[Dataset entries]
○ ○ ○ ○ ○

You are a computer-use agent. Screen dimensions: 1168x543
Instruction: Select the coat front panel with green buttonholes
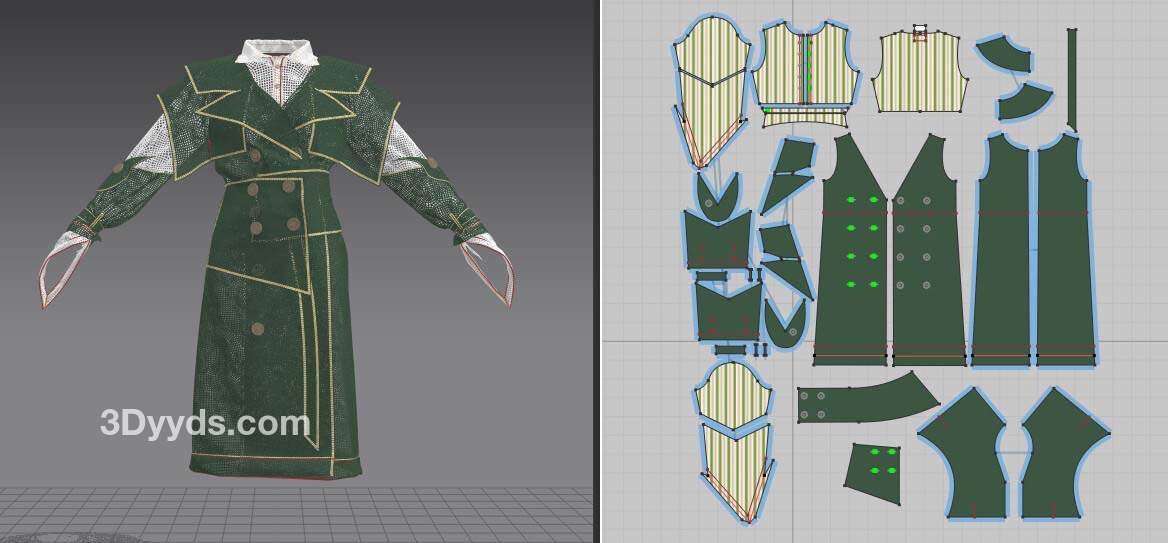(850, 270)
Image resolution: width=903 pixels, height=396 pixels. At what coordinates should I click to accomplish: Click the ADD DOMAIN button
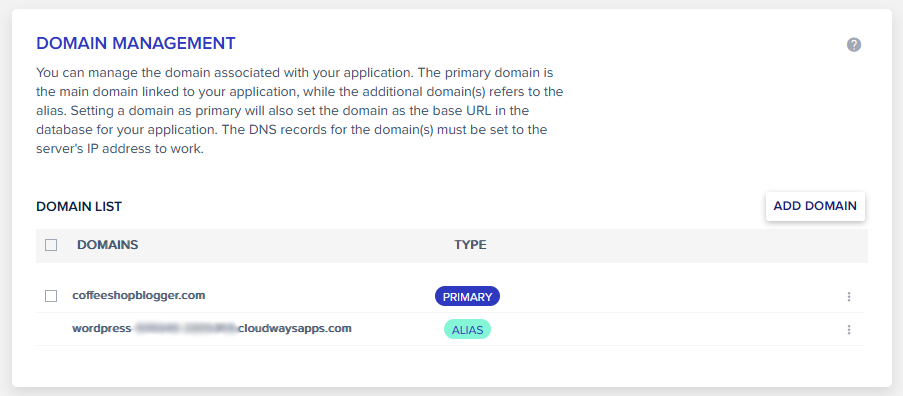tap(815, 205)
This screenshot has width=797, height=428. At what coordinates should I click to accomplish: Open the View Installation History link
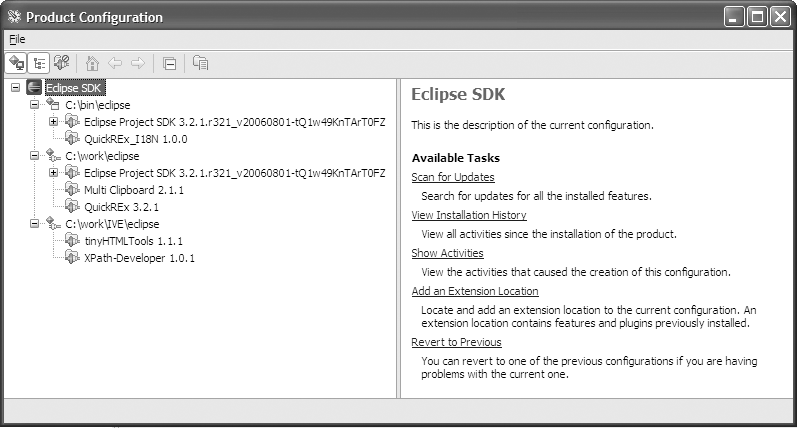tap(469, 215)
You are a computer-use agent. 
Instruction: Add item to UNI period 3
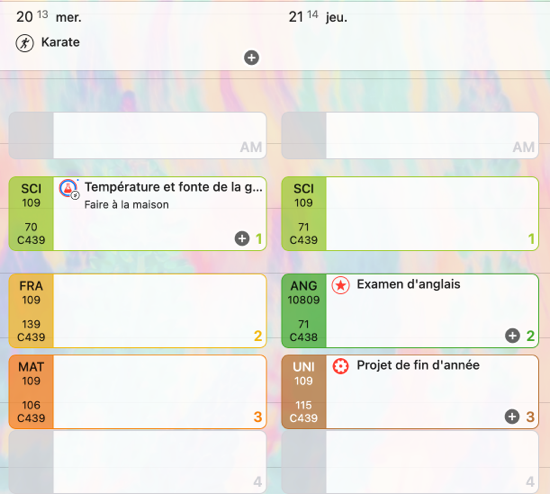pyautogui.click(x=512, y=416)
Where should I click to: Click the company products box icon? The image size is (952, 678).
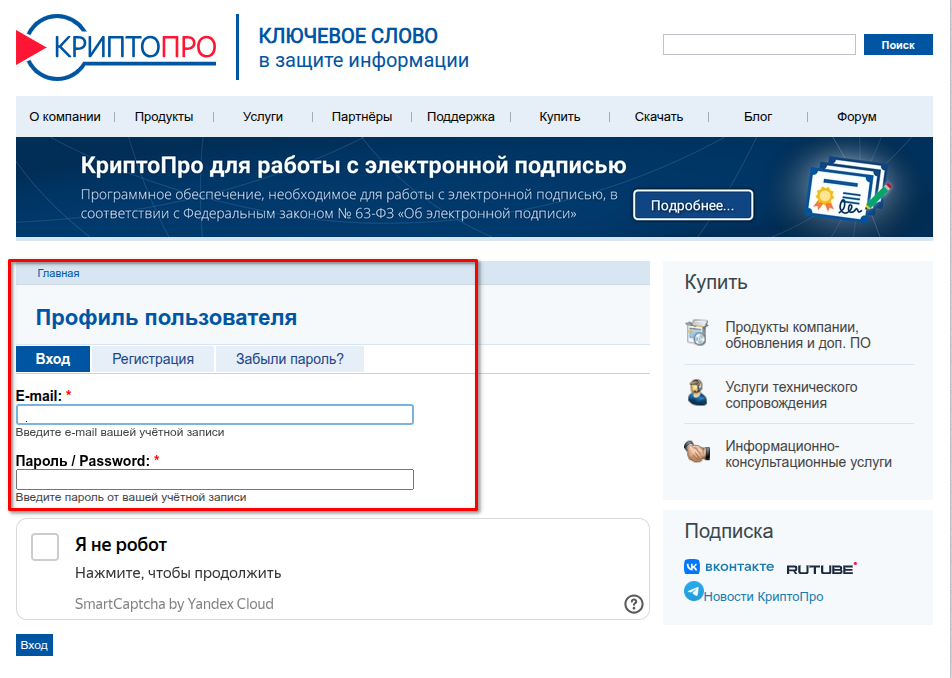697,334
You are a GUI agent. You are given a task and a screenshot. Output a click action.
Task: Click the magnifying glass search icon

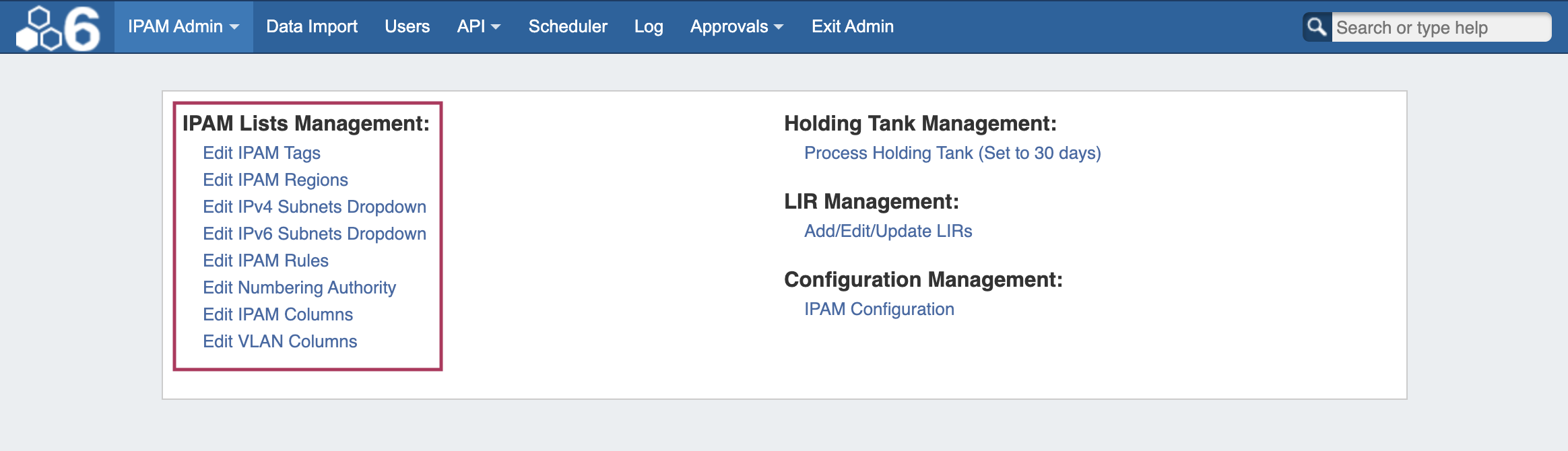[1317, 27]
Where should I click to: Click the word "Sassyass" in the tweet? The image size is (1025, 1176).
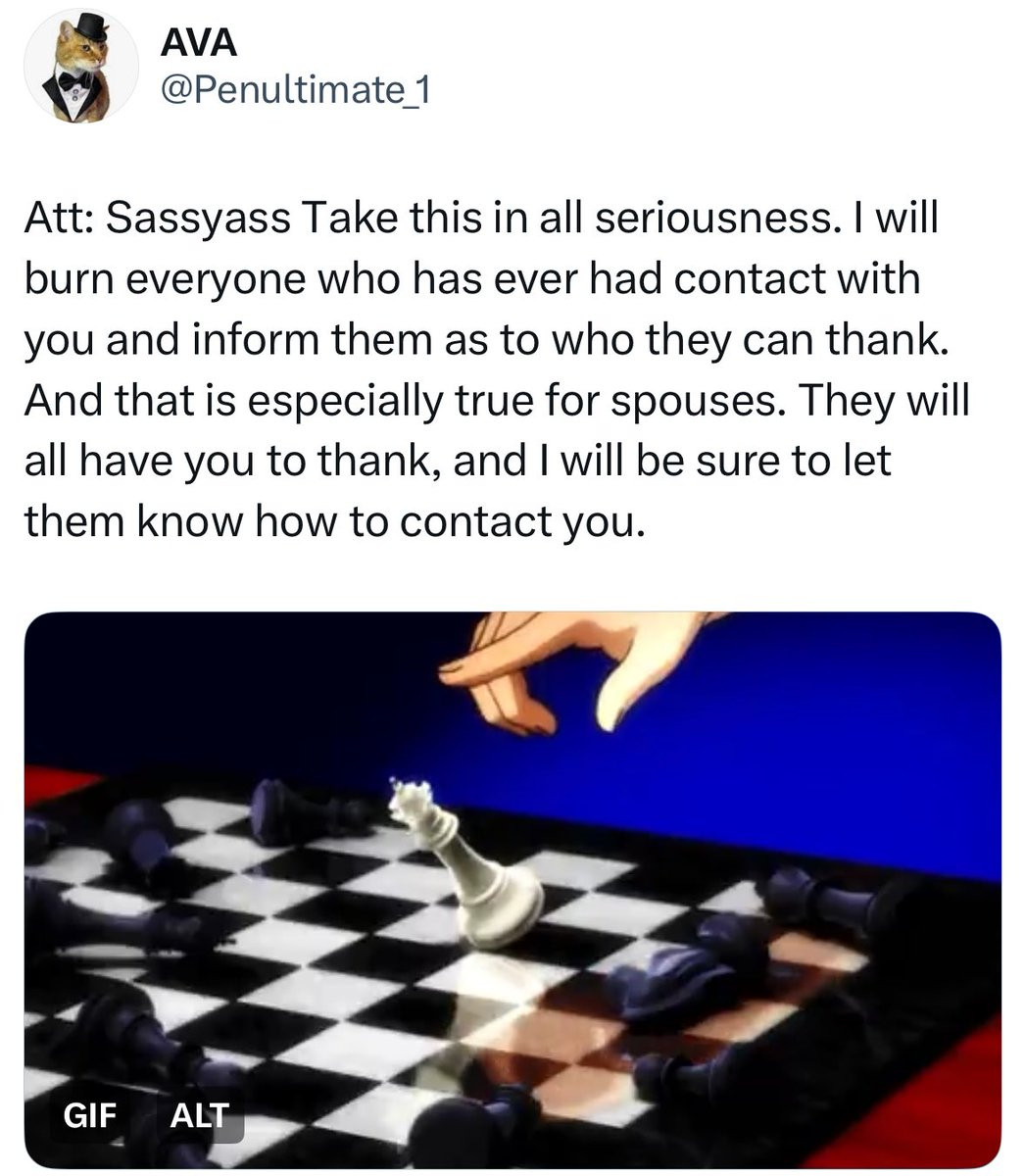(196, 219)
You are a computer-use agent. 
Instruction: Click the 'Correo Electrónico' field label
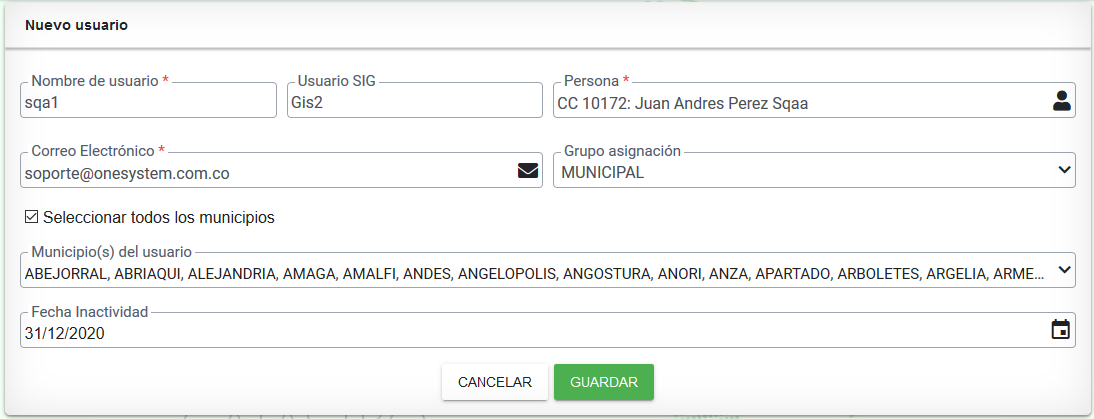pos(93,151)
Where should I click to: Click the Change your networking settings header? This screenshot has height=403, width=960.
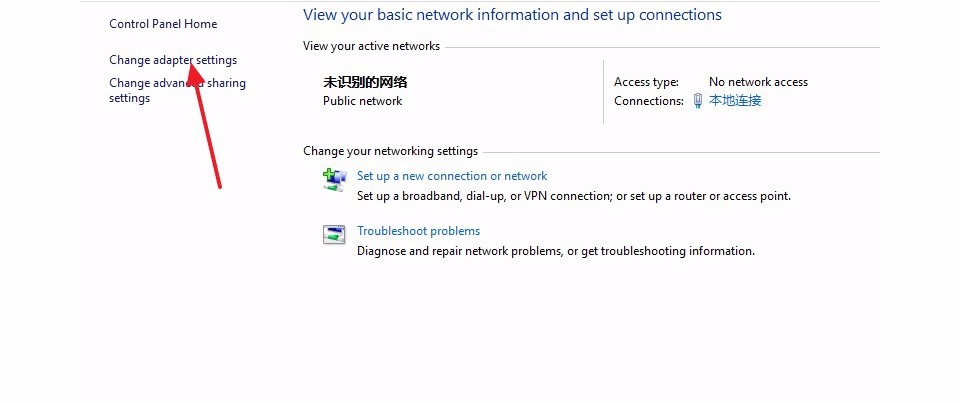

○ ○ ○ ○ ○

Assignment: Set down again, exactly, the lines from the one with "Instruction: Click the" to the last line of the data, both included and pictures excluded.

Exercise answer:
Instruction: Click the 'Correo Electrónico' field label
pos(93,151)
Where should I click to: Click the Change your networking settings header? This screenshot has height=403, width=960.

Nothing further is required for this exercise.